Preston Rogers (Matt Mccoy) has suffered an unimaginable tragedy. Living in a small town in the middle of a forest, he and his wife were avid rock climbers. One day while climbing their rope snapped and his wife fell to her death. He survived but as a paraplegic. Now, as part of his rehabilitation he’s been brought back to his cabin 6 months after the accident, to face the tragedy so that he can move on. Escorted by a pushy male nurse named Otis, Preston doesn’t feel ready but Otis won’t take no for an answer. While there Preston sees a large group of young women move into the house next door for a weekend of fun. He also sees something in the trees that looks malevolent. Binoculars in hand he becomes more and more frighted by this mysterious entity. Otis keeps missing everything and so he believes Preston is trying to come up with a reason to leave. Preston’s fears are confirmed with the girls are attacked by a giant sasquatch. Now Preston has to find a way to save the survivors and get away from the cabin, but how can he? He can’t walk? The film also stars Jeffrey Combs and Lance Henrikson in bit parts but of course they steal the show.

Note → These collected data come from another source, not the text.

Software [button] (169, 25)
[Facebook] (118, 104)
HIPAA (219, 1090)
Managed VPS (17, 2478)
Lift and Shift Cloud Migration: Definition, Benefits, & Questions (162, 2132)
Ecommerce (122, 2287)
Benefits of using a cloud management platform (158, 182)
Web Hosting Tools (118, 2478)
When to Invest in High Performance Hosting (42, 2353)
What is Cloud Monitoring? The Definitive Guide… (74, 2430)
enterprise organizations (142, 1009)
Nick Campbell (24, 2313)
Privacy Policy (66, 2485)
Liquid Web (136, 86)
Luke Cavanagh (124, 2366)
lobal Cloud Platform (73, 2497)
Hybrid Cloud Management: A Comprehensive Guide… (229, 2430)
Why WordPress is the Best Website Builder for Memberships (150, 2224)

Essentially, Abominable is Rear Window with a Bigfoot for the first hour or so. The last 30 minutes are dedicated to massive squatch action that is both surprisingly scary and gory. The Bigfoot design is very strong in Abominable. It’s a guy in a suit but it’s very well done. In particular the face is striking. It looks far more human than ape, with a giant mouth and teeth to match. For this release the film had to be re-cut using the 35mm camera negative. You see, when the film was released onto dvd, it was scanned to beta and edited in standard definition. For this blu-ray release they went back to the negative, scanned it and re-edited the whole film, matching the original cuts. They didn’t change anything except the eyes of the squatch. In the original release (included on the blu ray), the eyes were much larger. Apparently the computer files needed to re-do the eyes from the original release were lost so they had to be created from scratch again anyway and the director felt that smaller eyes would match the original design better. It worked, the bigfoot looks great. He looks larger than life and very scary. The attacks are surprisingly gory too. The film’s pace is more moody and suspenseful for the first hour and then kicks into high gear for the last 30 minutes. It’s never dull however due to the strong acting and solid writing.
The blu-ray also looks fantastic. Like I mentioned, it’s a brand new scan from the original 35 mm camera negative. It has never looked better. The blu comes with the original 2005 version in standard definition for those who prefer the larger-eyed squatch. The film also includes a making-of feature, bloopers, a commentary with the director, Matt McCoy and Jeffrey Combs, deleted scenes, and a short film from the director starring Kane Hodder.
If you’ve ever wanted to see the film or if you’re already a fan of it, this release of Abominable is perfect. The film looks and sounds fantastic and the blu is packed with special features. MVD’s Rewind Collection continues to impress me. I hope they continue to release unsung genre films for a long time to come.